ちんぱん うれしいですね。観に来てもらわないと始まらないですから。
candy でも、以前「音源を聴いて気になったからライブに来たけど、ライブを観たら余計にわかんなくなった」って言われたことあるんでよ。そういう人ほど、もう1回確認してみようかなと思って2回、3回と繰り返し来てくれるんですよね。
お宅の娘さん、僕がいただきます/ _ _ _ _*(テイヘン)
_ _ _ _*(テイヘン)&四谷OUTBREAK共催イベント
- 2011年8月21日(日)
東京都 四谷OUTBREAK
_ _ _ _*(テイヘン)レコ発ライブ
- 2011年10月1日(土)
東京都 四谷OUTBREAK
_ _ _ _*(テイヘン)ライブスケジュール
- 2011年8月20日(土)
栃木県 足利SOUTH BBC - 2011年8月24日(水)
東京都 新宿WILD SIDE TOKYO - 2011年8月25日(木)
東京都 新宿LUSH - 2011年8月28日(日)
群馬県 桐生VAROCK - 2011年9月10日(土)
大阪府 天王寺FIRE LOOP
_ _ _ _*(テイヘン)
candy(Vo)、ちんぱん(Dr)、マー君(B)、ジンプル(G)からなるロックバンド。
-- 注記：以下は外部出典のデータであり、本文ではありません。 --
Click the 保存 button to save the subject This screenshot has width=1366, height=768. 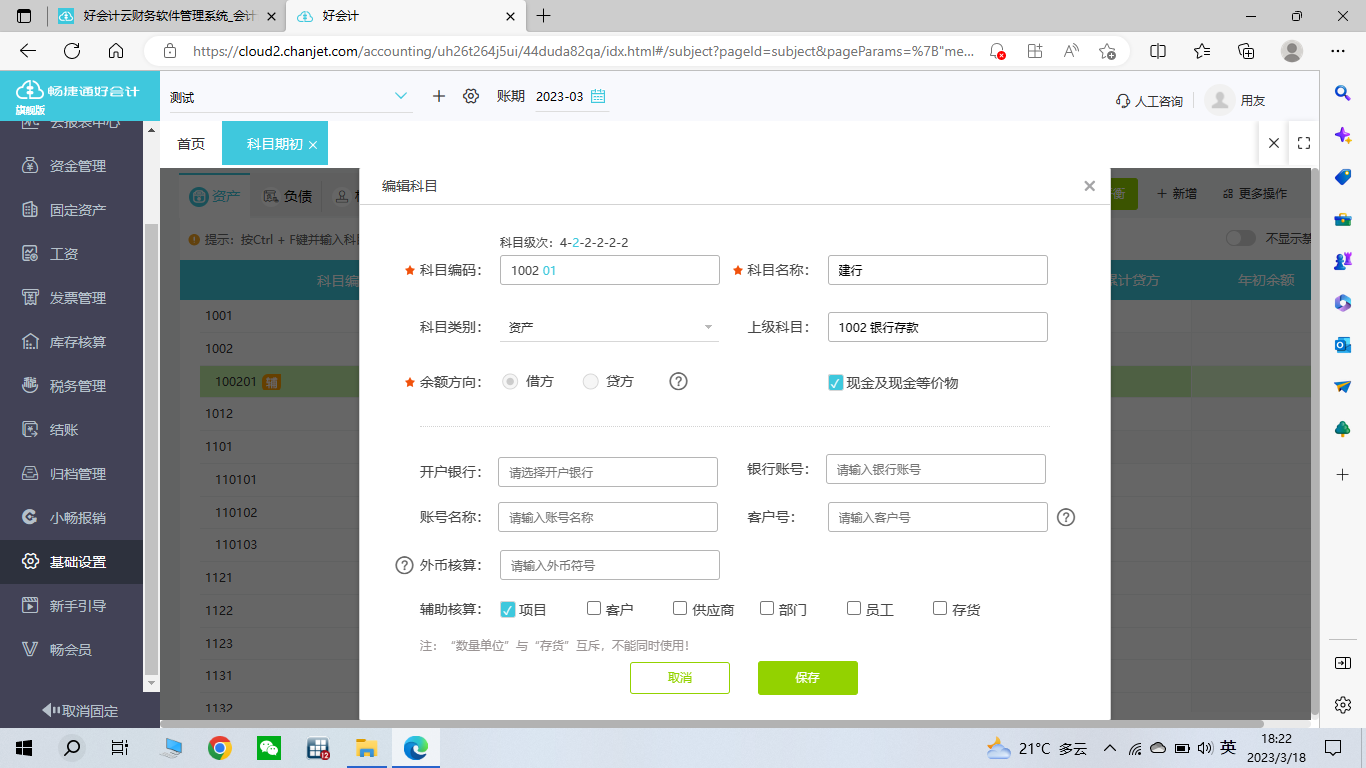[807, 677]
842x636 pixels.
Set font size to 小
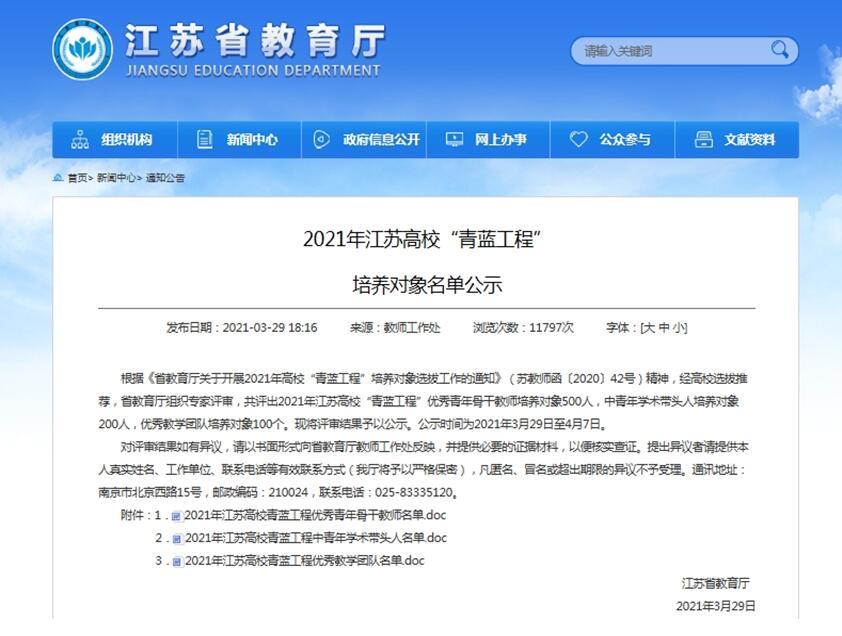pos(679,327)
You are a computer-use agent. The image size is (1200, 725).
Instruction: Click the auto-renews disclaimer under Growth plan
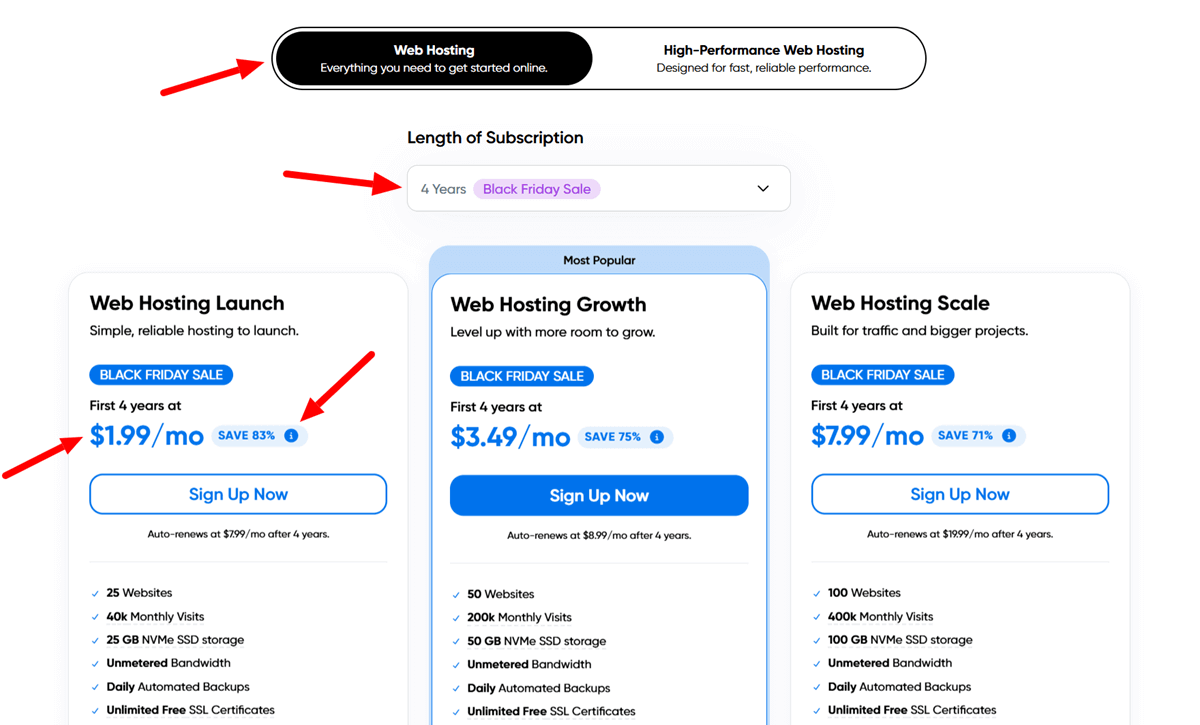599,534
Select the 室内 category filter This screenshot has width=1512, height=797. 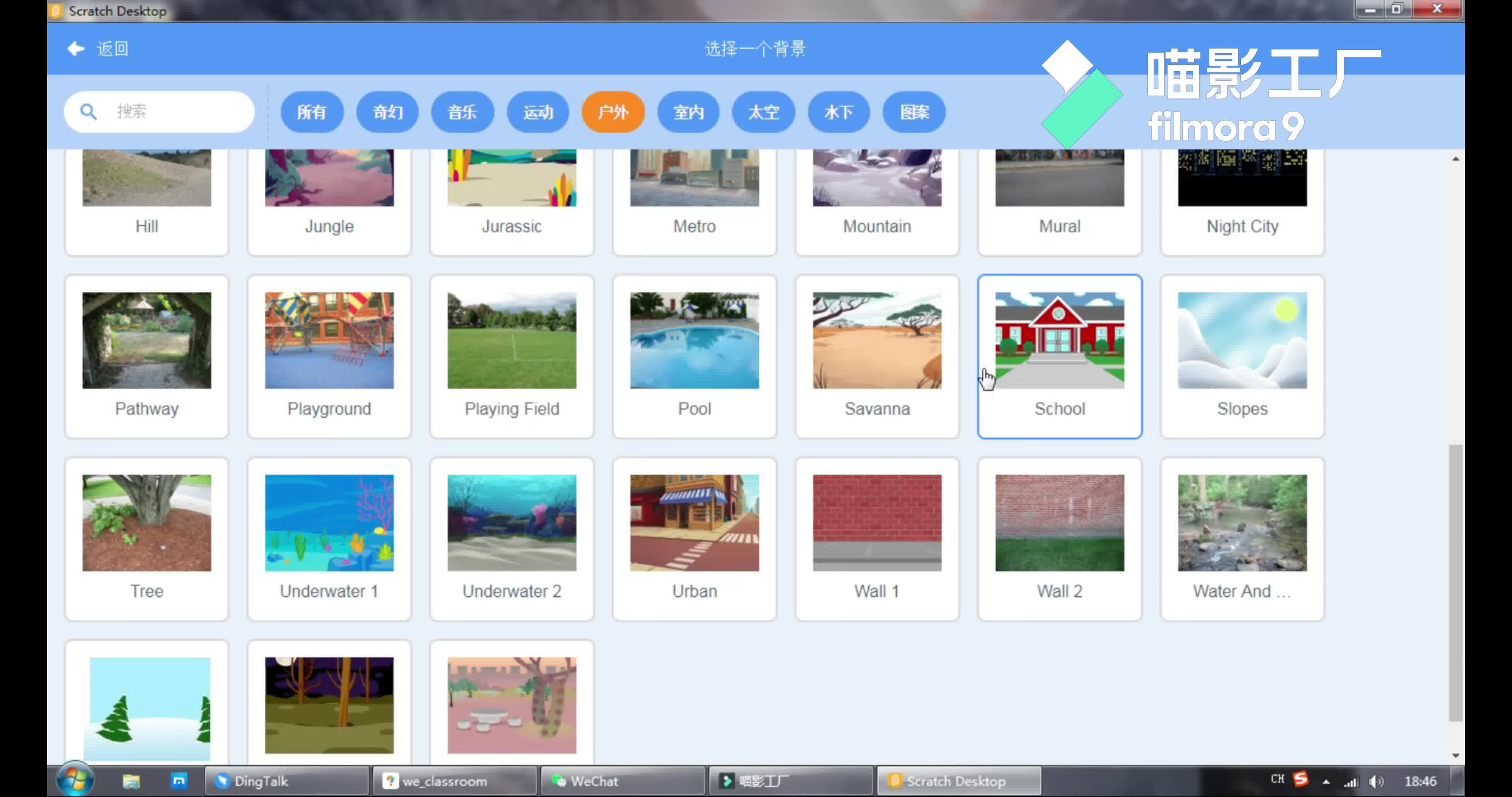click(x=688, y=111)
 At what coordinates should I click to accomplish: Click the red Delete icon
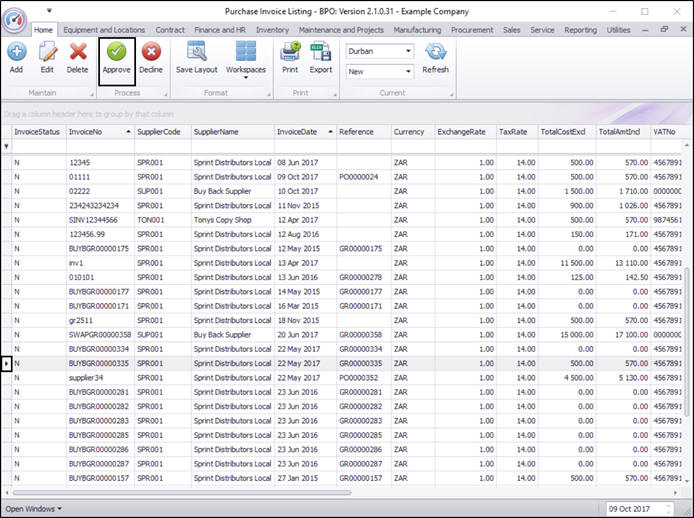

2004年に前身バンドが結成され、都内を中心にライブ活動を行う。2006年にバンド名を現在の「_ _ _ _*」に改名。これを機に活動を活発化させ、CDや映像作品を自主制作にて発表する。candyが生み出す歌詞世界とボーカル、一筋縄ではいかないアグレッシブなサウンドが魅力。2011年から現体制となり、同年7月に初の全国流通シングル「お宅の娘さん、僕がいただきます」を500枚限定でリリースする。